• Selected text

# Feral Cat needs foster care getting depressed



## maryannb6843 (Nov 24, 2017)

I would like to introduce myself. My name is Mary Ann B. I live in Northern NJ. I have presently have a 9 yr old Maine **** and a. 3 yr old Savannah. This weekend I expect the arrival of my 16 week old Singapura kitten from. Seattle. My dilemma is after carin for and trying to trap my backyard feral cat I finally did 2 weeks ago. He has been neutered, given his rabies and distemper shots, dewormed and defleaed. He’s ‘s very sweet. I have him in a downstairs room in. My house and need to keep him isolated because of the new kitten. He is fastidious about using the litter box and doesn’t scratch or bite but he won’t let me pick him up so he can’t be shown for adoption yet. I try to spend as much time as I can with him but my cats get jealous knowing I’m downstairs wit him since they have seen him. I am teaching him how to play with a flying feather and he appears to be very smart as he likes when I hide it and he has to find it. I am concerned as e as refused to eat a few days when I couldn’t spend too much time and feel he is becoming depressed in that room. I called all the rescues in my area and they have no foster homes at present. If anyone can foster this wonderful boy until he will allow you to pick him up I would willingly pay for his food and litter. 


Sent from my iPhone using Tapatalk


----------



## spirite (Jul 31, 2012)

Unfortunately, while I do know quite a few people in northern NJ (I grew up in West Orange and Livingston), none of them are cat people. Still, I'd be happy to ask them to put out the word. Where in northern NJ? My parents are near Little Falls, and my cousin is in Wayne.


----------



## smoda61 (Oct 4, 2017)

It is great that Sprite feels she might have connections.

My suggestion, as I have seen it near me, it to post the situation in a local Facebook group. I have seen people post cats needing support in the two town type groups I am in. Maybe you can reach out through that and find people near you.

It is so good of you to help this kitty. I do hope it all works out well.


----------

• Information provided

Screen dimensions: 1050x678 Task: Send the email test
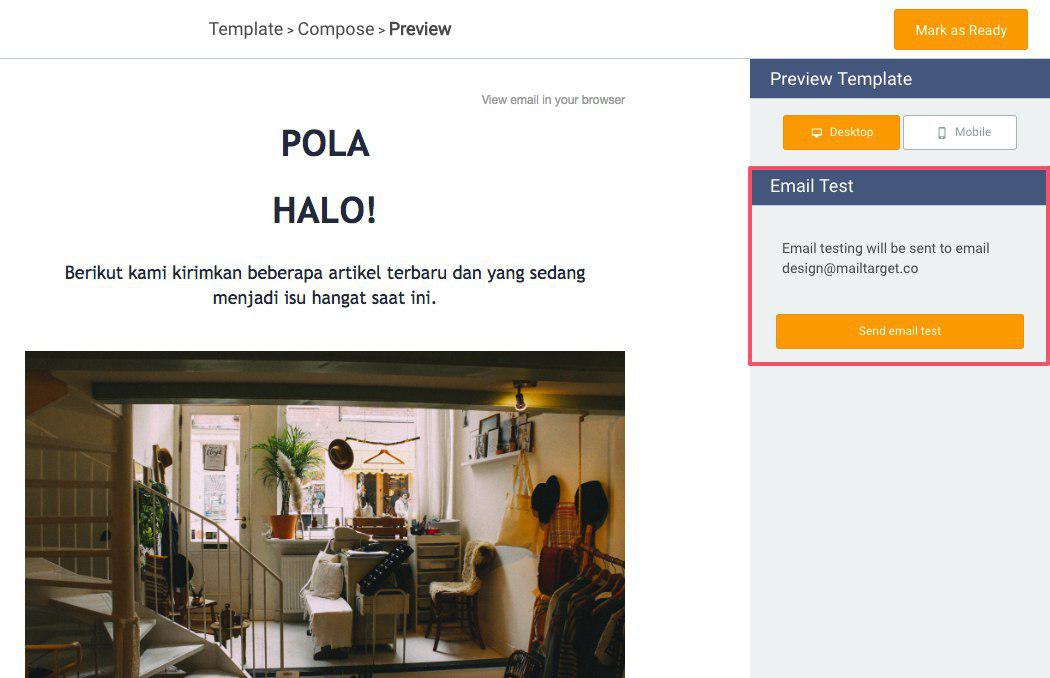tap(899, 331)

• What to work on
A. In the feral cat thread, what does Mary Ann offer to pay for if someone fosters the cat?
B. Reproduce the stretch of the feral cat thread from "## smoda61 (Oct" through "works out well.".
C. According to the feral cat thread, why can't the cat be shown for adoption yet?
The lines play no part in this.

• Outputs by task
A. His food and litter.

B.
## smoda61 (Oct 4, 2017)

It is great that Sprite feels she might have connections.

My suggestion, as I have seen it near me, it to post the situation in a local Facebook group. I have seen people post cats needing support in the two town type groups I am in. Maybe you can reach out through that and find people near you.

It is so good of you to help this kitty. I do hope it all works out well.

C. He won't let Mary Ann pick him up, so he can't be shown for adoption yet. This holds even though he uses the litter box faithfully and doesn't scratch or bite.